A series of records
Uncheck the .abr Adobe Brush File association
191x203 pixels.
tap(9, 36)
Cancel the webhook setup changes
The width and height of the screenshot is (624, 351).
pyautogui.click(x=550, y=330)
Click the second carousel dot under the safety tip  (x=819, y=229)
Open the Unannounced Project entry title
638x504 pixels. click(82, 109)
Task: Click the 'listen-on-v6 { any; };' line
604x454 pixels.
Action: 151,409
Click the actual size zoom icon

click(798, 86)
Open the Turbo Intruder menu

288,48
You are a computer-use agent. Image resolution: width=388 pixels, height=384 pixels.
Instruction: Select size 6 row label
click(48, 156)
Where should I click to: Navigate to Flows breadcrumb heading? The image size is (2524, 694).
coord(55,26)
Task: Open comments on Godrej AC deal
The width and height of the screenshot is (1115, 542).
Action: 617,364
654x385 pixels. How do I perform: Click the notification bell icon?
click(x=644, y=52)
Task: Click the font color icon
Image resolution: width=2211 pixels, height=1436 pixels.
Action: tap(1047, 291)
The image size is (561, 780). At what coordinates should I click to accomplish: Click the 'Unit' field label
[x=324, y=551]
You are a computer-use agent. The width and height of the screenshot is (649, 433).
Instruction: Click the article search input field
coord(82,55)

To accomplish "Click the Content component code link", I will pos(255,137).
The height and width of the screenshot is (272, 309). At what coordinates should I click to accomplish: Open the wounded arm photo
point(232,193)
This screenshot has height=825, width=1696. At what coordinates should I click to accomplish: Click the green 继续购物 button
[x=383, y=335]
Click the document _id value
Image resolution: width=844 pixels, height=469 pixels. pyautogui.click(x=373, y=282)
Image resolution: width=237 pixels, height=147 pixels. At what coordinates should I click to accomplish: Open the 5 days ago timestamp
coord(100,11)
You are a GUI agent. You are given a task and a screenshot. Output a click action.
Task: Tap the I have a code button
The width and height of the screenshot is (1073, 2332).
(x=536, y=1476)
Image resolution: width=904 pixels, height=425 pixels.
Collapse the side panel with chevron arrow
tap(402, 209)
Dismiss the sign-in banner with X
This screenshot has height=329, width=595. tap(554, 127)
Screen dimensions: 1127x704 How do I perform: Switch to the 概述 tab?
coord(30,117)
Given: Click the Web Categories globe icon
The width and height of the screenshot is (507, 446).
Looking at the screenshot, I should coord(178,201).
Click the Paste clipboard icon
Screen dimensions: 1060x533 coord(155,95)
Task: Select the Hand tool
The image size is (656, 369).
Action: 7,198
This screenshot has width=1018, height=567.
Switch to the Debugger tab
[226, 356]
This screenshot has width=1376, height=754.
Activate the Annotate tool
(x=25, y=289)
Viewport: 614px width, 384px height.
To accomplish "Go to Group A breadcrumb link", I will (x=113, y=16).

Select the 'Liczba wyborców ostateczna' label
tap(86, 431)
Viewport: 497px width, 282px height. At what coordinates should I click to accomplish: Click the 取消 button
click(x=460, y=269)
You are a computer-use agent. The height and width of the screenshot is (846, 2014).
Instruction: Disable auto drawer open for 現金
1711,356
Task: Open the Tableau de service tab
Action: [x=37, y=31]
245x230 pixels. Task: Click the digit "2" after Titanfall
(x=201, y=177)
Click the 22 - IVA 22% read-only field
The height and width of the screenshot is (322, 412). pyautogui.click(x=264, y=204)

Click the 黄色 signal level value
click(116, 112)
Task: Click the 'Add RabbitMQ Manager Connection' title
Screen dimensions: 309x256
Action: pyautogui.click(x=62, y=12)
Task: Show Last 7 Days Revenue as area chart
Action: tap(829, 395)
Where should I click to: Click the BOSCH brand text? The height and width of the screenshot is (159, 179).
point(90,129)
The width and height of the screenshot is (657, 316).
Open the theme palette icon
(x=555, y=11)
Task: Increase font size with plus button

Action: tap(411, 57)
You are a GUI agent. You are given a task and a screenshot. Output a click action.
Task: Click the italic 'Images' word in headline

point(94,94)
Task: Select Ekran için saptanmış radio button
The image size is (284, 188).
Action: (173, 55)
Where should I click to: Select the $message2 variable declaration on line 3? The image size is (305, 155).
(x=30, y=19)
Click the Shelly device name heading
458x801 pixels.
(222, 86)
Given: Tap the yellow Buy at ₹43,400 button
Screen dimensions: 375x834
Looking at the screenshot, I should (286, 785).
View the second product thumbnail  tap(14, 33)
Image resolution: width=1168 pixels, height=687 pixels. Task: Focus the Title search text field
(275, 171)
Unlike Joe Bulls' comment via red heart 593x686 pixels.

## To be done
Reproduce every one of the entries above word for word, with nothing changed.

## Response to this task
Uncheck the .abr Adobe Brush File association
191x203 pixels.
tap(9, 36)
Cancel the webhook setup changes
The width and height of the screenshot is (624, 351).
pyautogui.click(x=550, y=330)
Click the second carousel dot under the safety tip  (x=819, y=229)
Open the Unannounced Project entry title
638x504 pixels. click(82, 109)
Task: Click the 'listen-on-v6 { any; };' line
604x454 pixels.
Action: 151,409
Click the actual size zoom icon

click(798, 86)
Open the Turbo Intruder menu

288,48
You are a computer-use agent. Image resolution: width=388 pixels, height=384 pixels.
Instruction: Select size 6 row label
click(48, 156)
Where should I click to: Navigate to Flows breadcrumb heading? The image size is (2524, 694).
coord(55,26)
Task: Open comments on Godrej AC deal
The width and height of the screenshot is (1115, 542).
Action: 617,364
654x385 pixels. How do I perform: Click the notification bell icon?
click(x=644, y=52)
Task: Click the font color icon
Image resolution: width=2211 pixels, height=1436 pixels.
Action: tap(1047, 291)
The image size is (561, 780). At what coordinates should I click to accomplish: Click the 'Unit' field label
[x=324, y=551]
You are a computer-use agent. The width and height of the screenshot is (649, 433).
Instruction: Click the article search input field
coord(82,55)

To accomplish "Click the Content component code link", I will pos(255,137).
The height and width of the screenshot is (272, 309). At what coordinates should I click to accomplish: Open the wounded arm photo
point(232,193)
This screenshot has height=825, width=1696. At what coordinates should I click to accomplish: Click the green 继续购物 button
[x=383, y=335]
Click the document _id value
Image resolution: width=844 pixels, height=469 pixels. pyautogui.click(x=373, y=282)
Image resolution: width=237 pixels, height=147 pixels. At what coordinates should I click to accomplish: Open the 5 days ago timestamp
coord(100,11)
You are a GUI agent. You are given a task and a screenshot. Output a click action.
Task: Tap the I have a code button
The width and height of the screenshot is (1073, 2332).
(x=536, y=1476)
Image resolution: width=904 pixels, height=425 pixels.
Collapse the side panel with chevron arrow
tap(402, 209)
Dismiss the sign-in banner with X
This screenshot has height=329, width=595. tap(554, 127)
Screen dimensions: 1127x704 How do I perform: Switch to the 概述 tab?
coord(30,117)
Given: Click the Web Categories globe icon
The width and height of the screenshot is (507, 446).
Looking at the screenshot, I should coord(178,201).
Click the Paste clipboard icon
Screen dimensions: 1060x533 coord(155,95)
Task: Select the Hand tool
The image size is (656, 369).
Action: 7,198
This screenshot has width=1018, height=567.
Switch to the Debugger tab
[226, 356]
This screenshot has width=1376, height=754.
Activate the Annotate tool
(x=25, y=289)
Viewport: 614px width, 384px height.
To accomplish "Go to Group A breadcrumb link", I will (x=113, y=16).

Select the 'Liczba wyborców ostateczna' label
tap(86, 431)
Viewport: 497px width, 282px height. At what coordinates should I click to accomplish: Click the 取消 button
click(x=460, y=269)
You are a computer-use agent. The height and width of the screenshot is (846, 2014).
Instruction: Disable auto drawer open for 現金
1711,356
Task: Open the Tableau de service tab
Action: [x=37, y=31]
245x230 pixels. Task: Click the digit "2" after Titanfall
(x=201, y=177)
Click the 22 - IVA 22% read-only field
The height and width of the screenshot is (322, 412). pyautogui.click(x=264, y=204)

Click the 黄色 signal level value
click(116, 112)
Task: Click the 'Add RabbitMQ Manager Connection' title
Screen dimensions: 309x256
Action: pyautogui.click(x=62, y=12)
Task: Show Last 7 Days Revenue as area chart
Action: tap(829, 395)
Where should I click to: Click the BOSCH brand text? The height and width of the screenshot is (159, 179).
point(90,129)
The width and height of the screenshot is (657, 316).
Open the theme palette icon
(x=555, y=11)
Task: Increase font size with plus button

Action: tap(411, 57)
You are a GUI agent. You are given a task and a screenshot. Output a click action.
Task: Click the italic 'Images' word in headline

point(94,94)
Task: Select Ekran için saptanmış radio button
The image size is (284, 188).
Action: (173, 55)
Where should I click to: Select the $message2 variable declaration on line 3? The image size is (305, 155).
(x=30, y=19)
Click the Shelly device name heading
458x801 pixels.
(222, 86)
Given: Tap the yellow Buy at ₹43,400 button
Screen dimensions: 375x834
Looking at the screenshot, I should (286, 785).
View the second product thumbnail  tap(14, 33)
Image resolution: width=1168 pixels, height=687 pixels. Task: Focus the Title search text field
(275, 171)
Unlike Joe Bulls' comment via red heart 593x686 pixels.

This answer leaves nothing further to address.